Abdel Kader Zaaf I think he was called. Apparently he got himself distracted in (I think) the 1950 tour and cycled part of a stage the wrong way!
He was one of several Algerians and Moroccans to have ridden in Le Tour over the years (They were both French Colonies remember).


----------



## Flying_Monkey (27 Jul 2013)

T.M.H.N.E.T said:


> Like it really matters.


 
Of course it matters. What a pointless and ignorant comment. Perhaps you would like to read some of the links in the 'Good news' thread on African cycling, where some of us have occasionally been noting the rise of especially Eritrean, Ethiopian and Rwandan cycling.


----------



## T.M.H.N.E.T (27 Jul 2013)

Flying_Monkey said:


> Of course it matters. What a pointless and ignorant comment. Perhaps you would like to read some of the links in the 'Good news' thread on African cycling, where some of us have occasionally been noting the rise of especially Eritrean, Ethiopian and Rwandan cycling.


I think you've misconstrued what I said.

The thread title doesn't specifically state the TDF, rather "on the tour". Could that possibly mean the UCI World Tour which happens to be a whole series of ranking events?

And therefore, it doesn't actually matter if Berhane was at the TDF or not.


----------



## Flying_Monkey (27 Jul 2013)

T.M.H.N.E.T said:


> I think you've misconstrued what I said.


 
Very possibly and I apologise if that was the case. However, the OP was noting the absense of black riders in the pro-peloton and whether there is one or two or three black riders on the World Tour or the Tour de France, the issue is the same, and it's an important one.


----------



## T.M.H.N.E.T (28 Jul 2013)

Flying_Monkey said:


> Very possibly. However, the OP was noting the absense of black riders in the pro-peloton and whether there is one or two or three black riders on the World Tour or the Tour de France, the issue is the same, and it's an important one.
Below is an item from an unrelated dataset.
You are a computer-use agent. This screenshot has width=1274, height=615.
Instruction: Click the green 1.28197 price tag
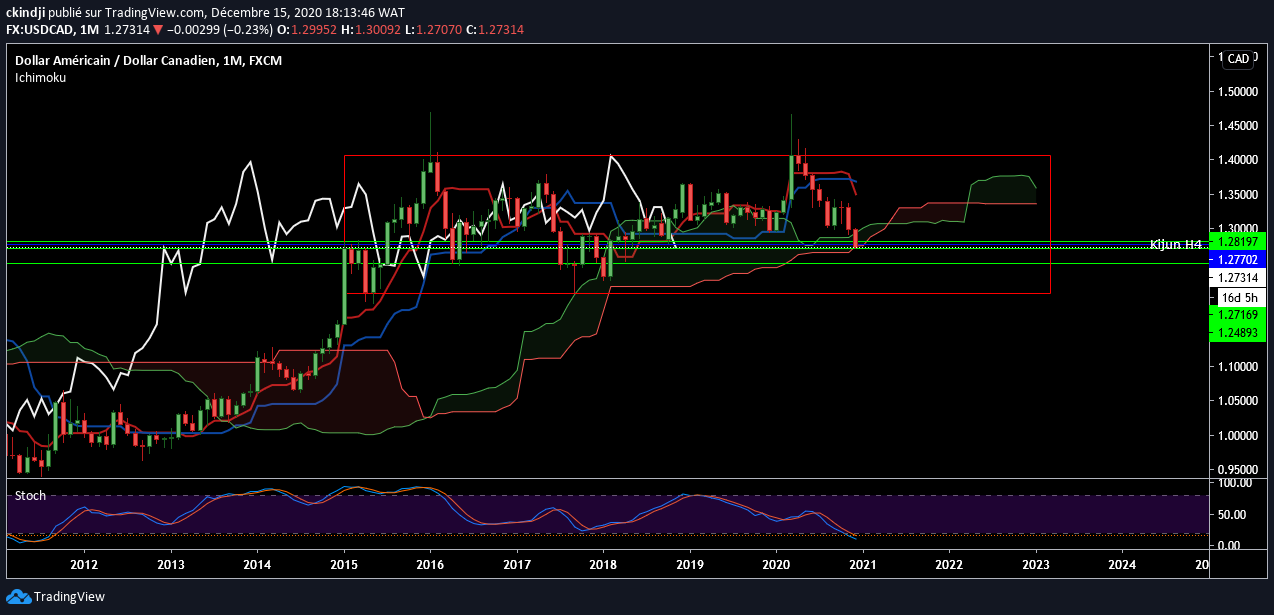[x=1237, y=241]
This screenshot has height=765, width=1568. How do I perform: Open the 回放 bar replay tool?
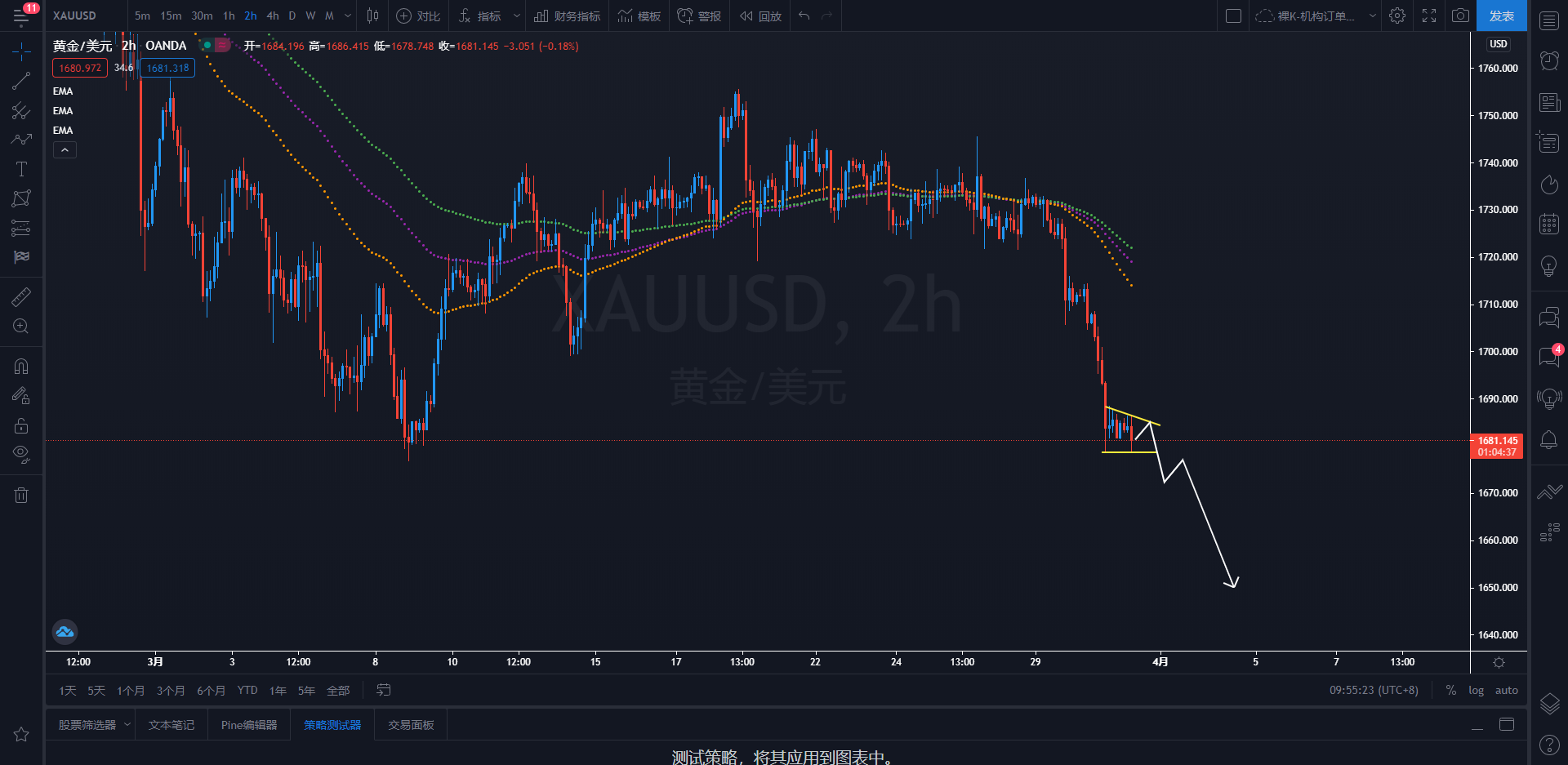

All I did was offer names from memory, if you want to discuss anything beyond that carry on. Had no intention of getting deep into the subject.


----------



## sidevalve (28 Jul 2013)

Not my usual area but the OP interested me. What does it matter WHAT colour the riders were ? Would it be better if black riders were give "free tickets" just because they were black or were forced to compete just to "keep the numbers up" ?
Too many people are searching for racism and prejudice and what they look for they WILL find.
There are many black athletes [and olympic medal holders] but nobody seems to be saying "why arn't there more white athletes". Positive discrimination is as degraging as any other form.
There wern't many inuit or chinese riders either but I don't see many comments about that fact.
If a black rider wins the TDF - great, if not so be it. After all how long has it taken for a british rider to win ?
If the current riders either choose not to or are not up to the standard of winning then maybe the next generation of black riders will, but let them get there on their own merits.


----------



## theclaud (28 Jul 2013)

sidevalve said:


> Positive discrimination is as degraging as any other form.


 
Yes I feel terribly degraged on account of being white.


----------



## Berties (28 Jul 2013)

Daniel Teklehaimanot,rode the veultra last year for OGE,great climber and sense of humour


----------



## Strathlubnaig (28 Jul 2013)

Flying_Monkey said:


> Of course it matters. What a pointless and ignorant comment. Perhaps you would like to read some of the links in the 'Good news' thread on African cycling, where some of us have occasionally been noting the rise of especially Eritrean, Ethiopian and Rwandan cycling.


I think perhaps he was saying that race / colour does not matter, and should not matter.


----------



## AndyRM (28 Jul 2013)

RRSODL said:


> Just curious why I haven't seen one yet.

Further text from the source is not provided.